_Problem statement_
In the records below, find the line containing "Click the Cut" and transcribe it and every line after it exactly; leave the pictures out.

_Data for processing_

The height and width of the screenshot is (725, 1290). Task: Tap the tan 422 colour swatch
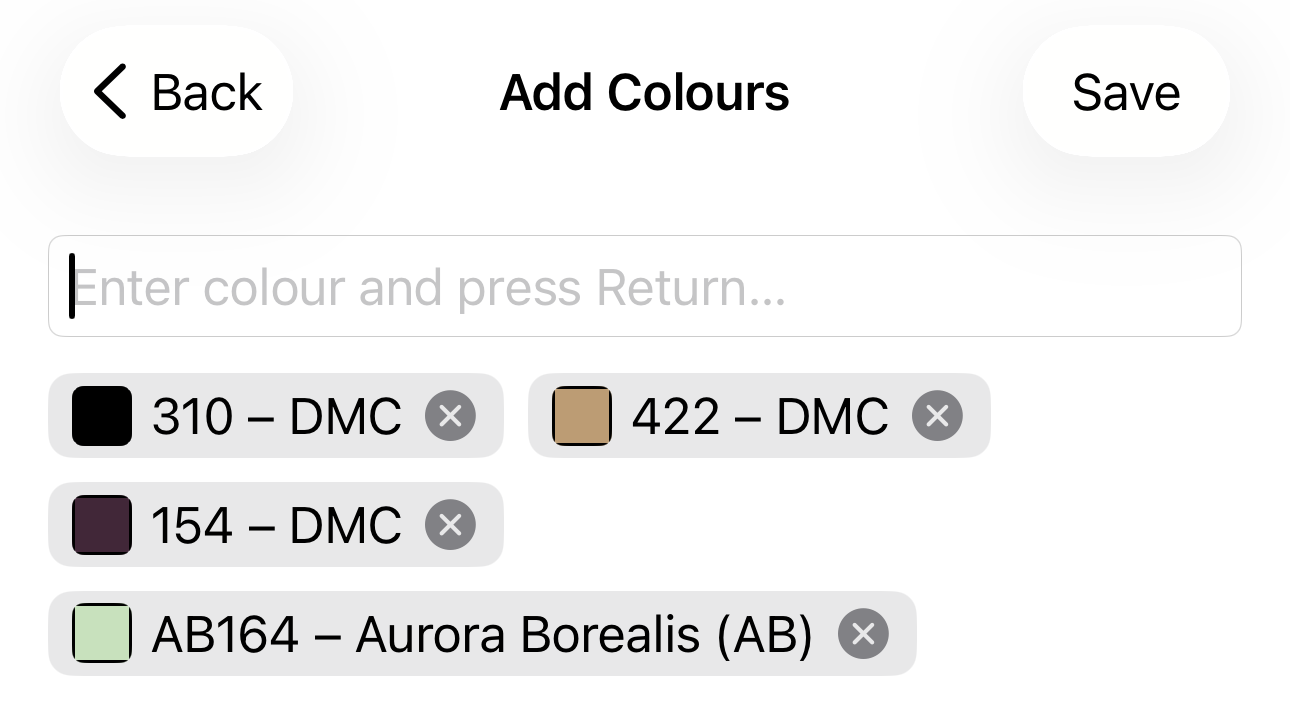pyautogui.click(x=582, y=416)
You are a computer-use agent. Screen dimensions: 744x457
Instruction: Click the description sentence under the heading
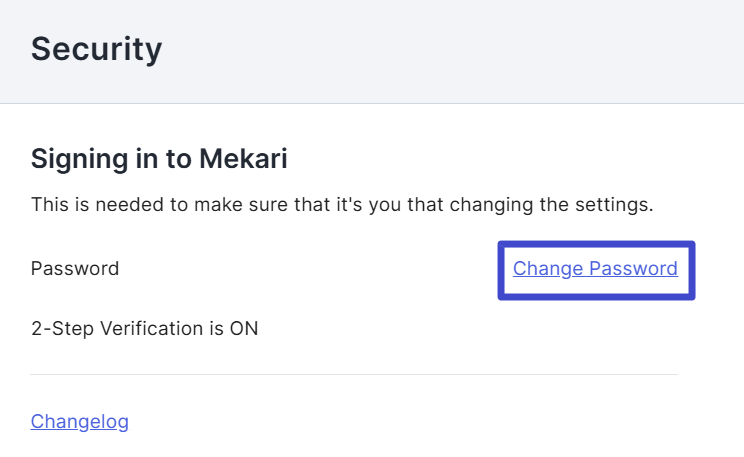(x=341, y=205)
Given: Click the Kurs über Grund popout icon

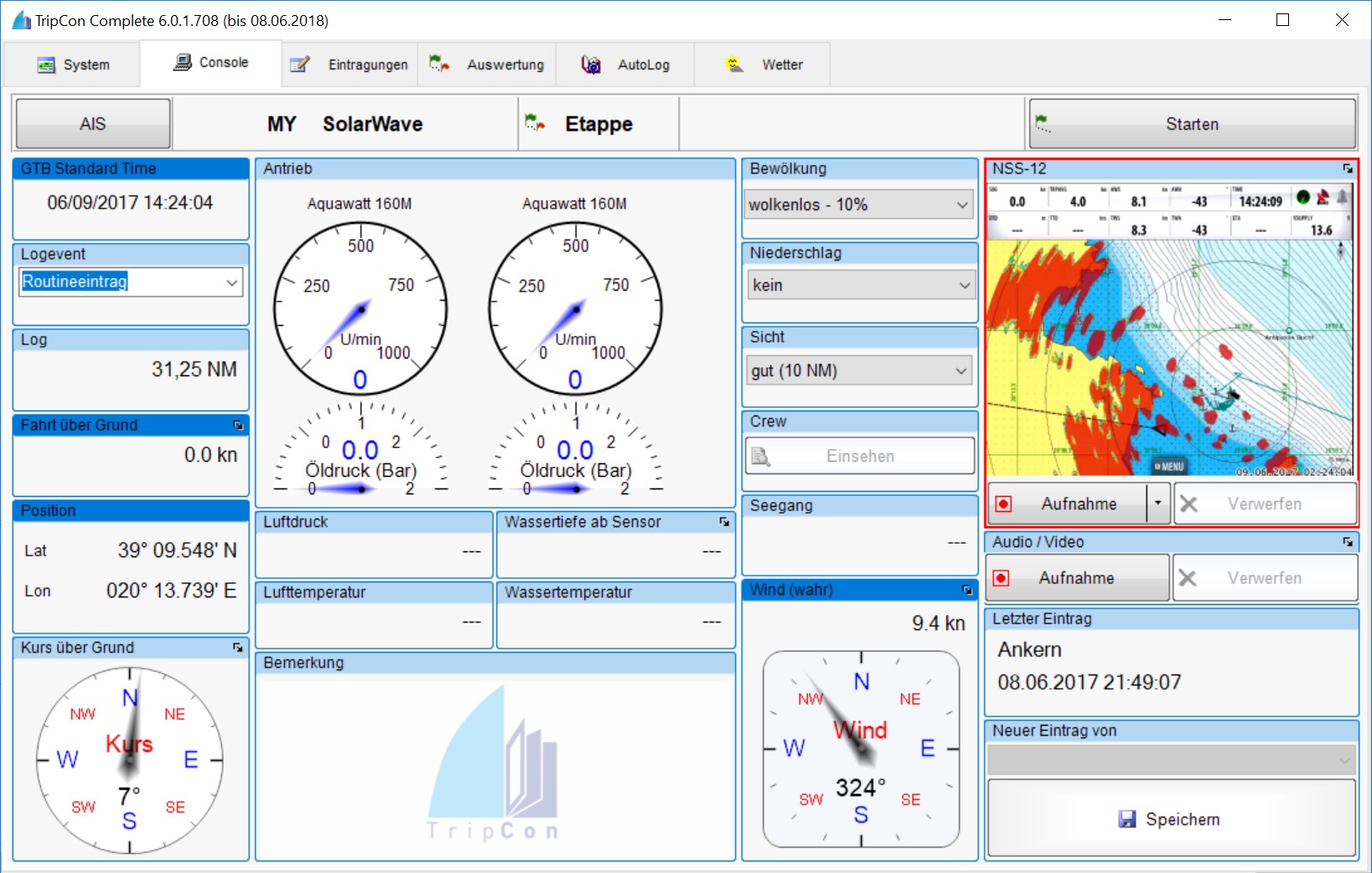Looking at the screenshot, I should (x=238, y=648).
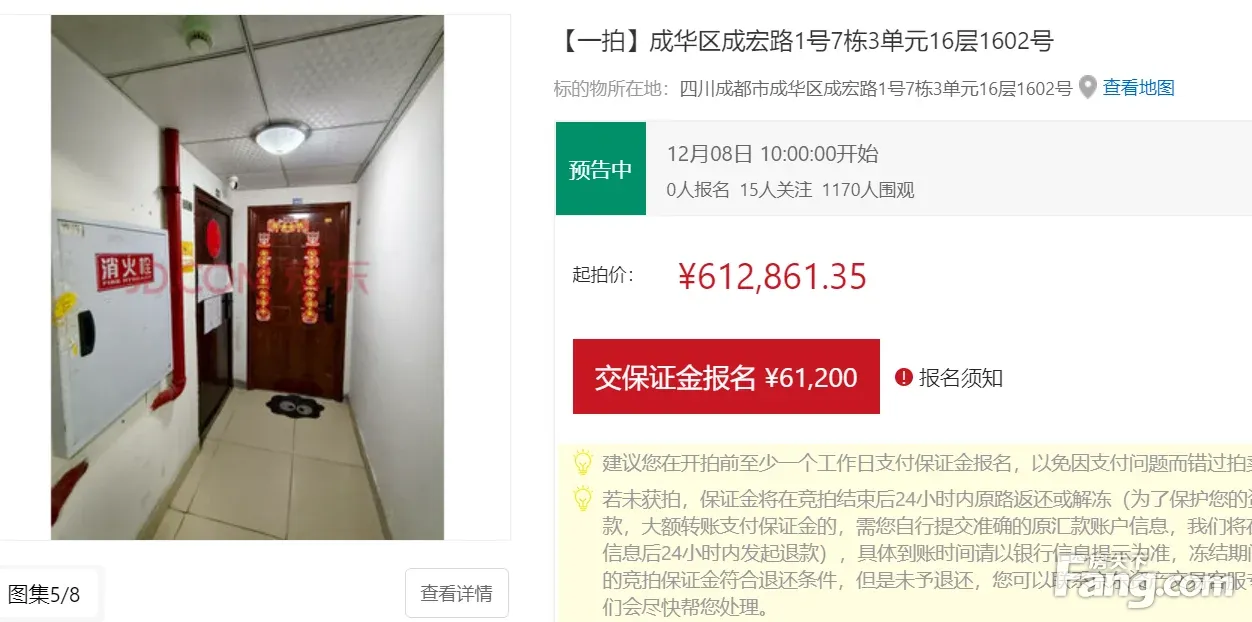Click the 12月08日 10:00:00开始 start time

point(773,153)
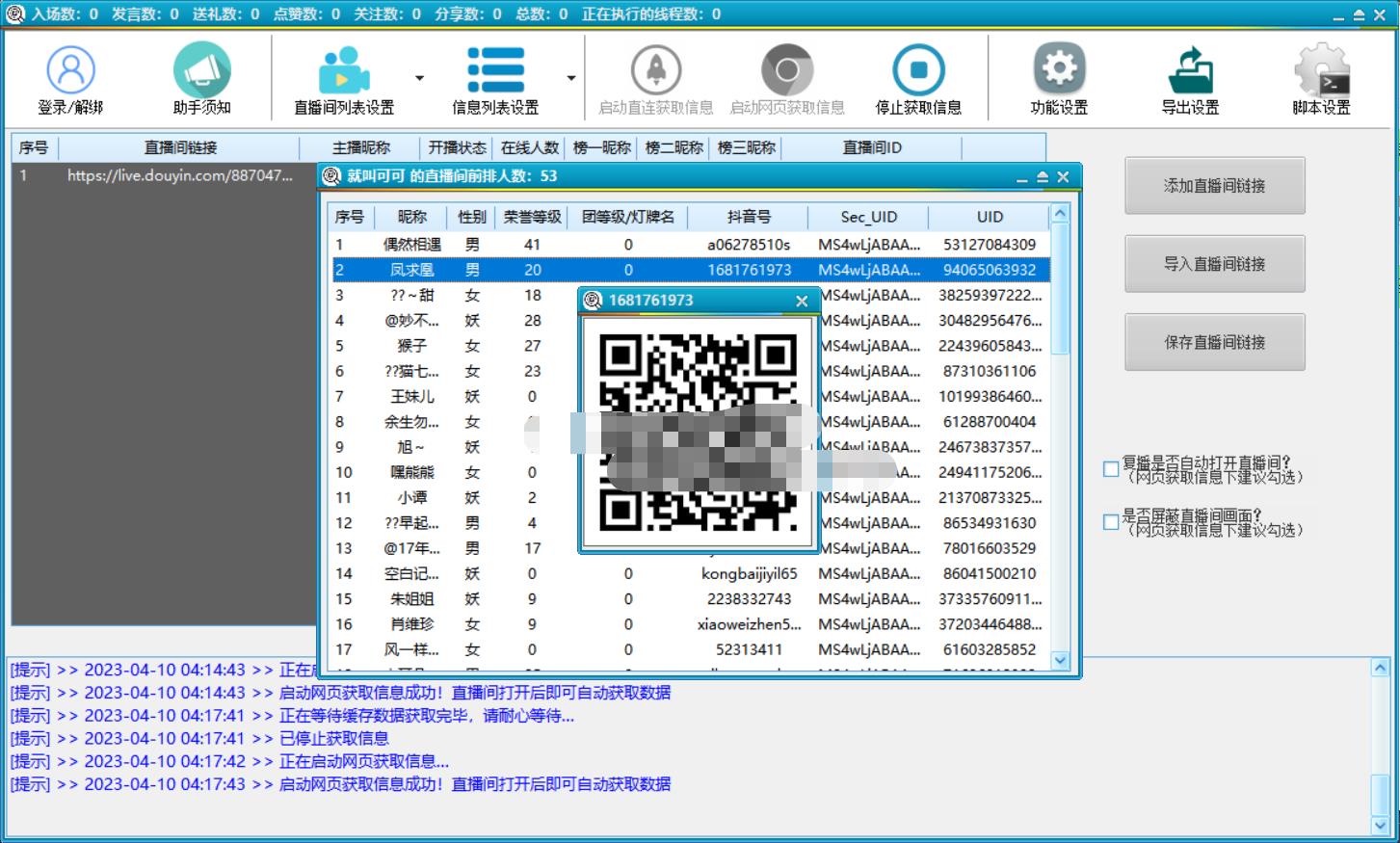This screenshot has height=843, width=1400.
Task: Open 直播间列表设置 settings
Action: coord(342,77)
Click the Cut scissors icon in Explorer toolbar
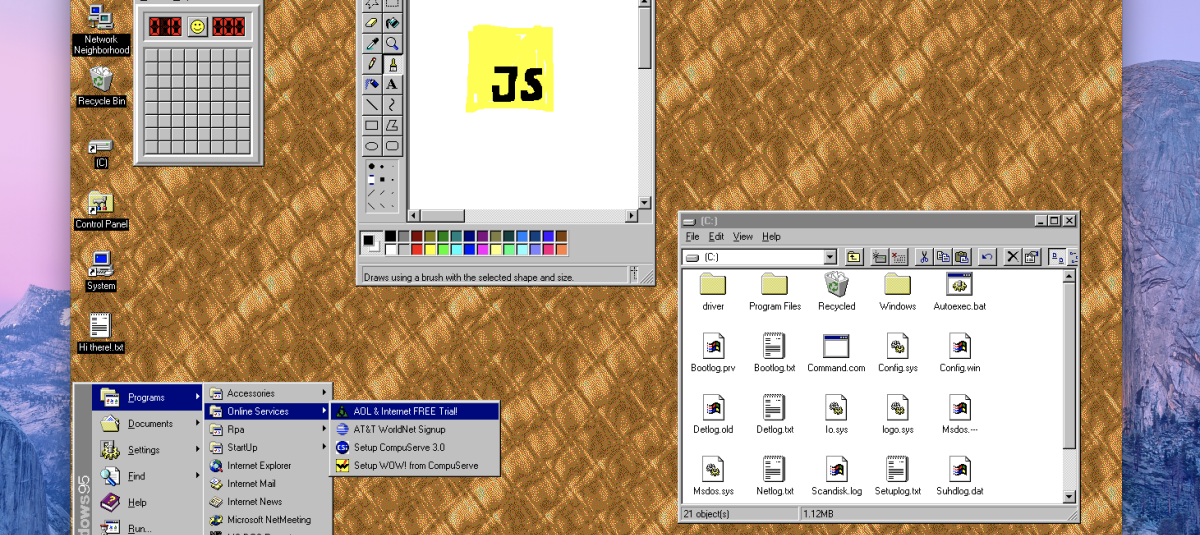 924,257
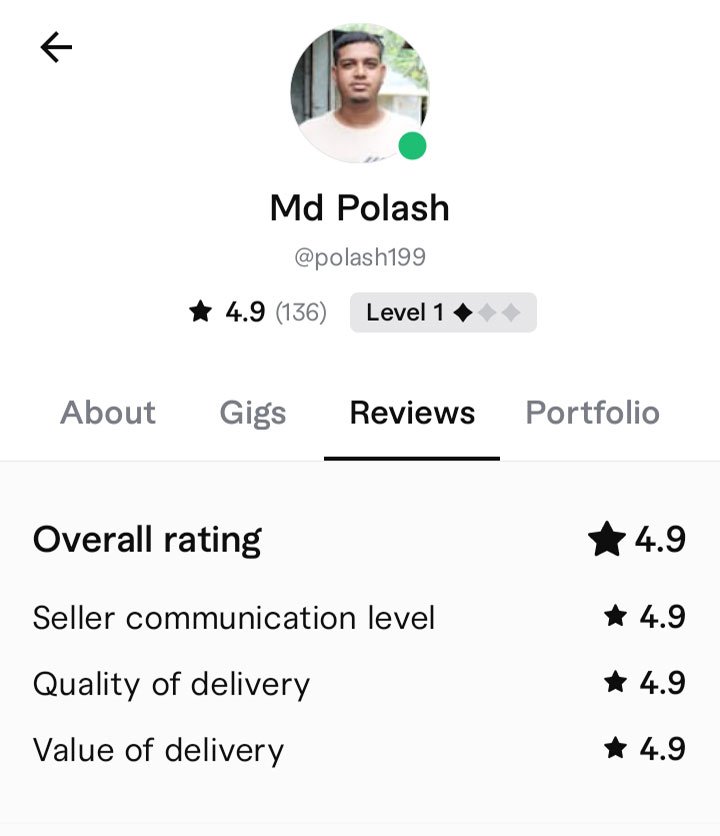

_Result_
Click the Cut scissors icon in Explorer toolbar
 924,257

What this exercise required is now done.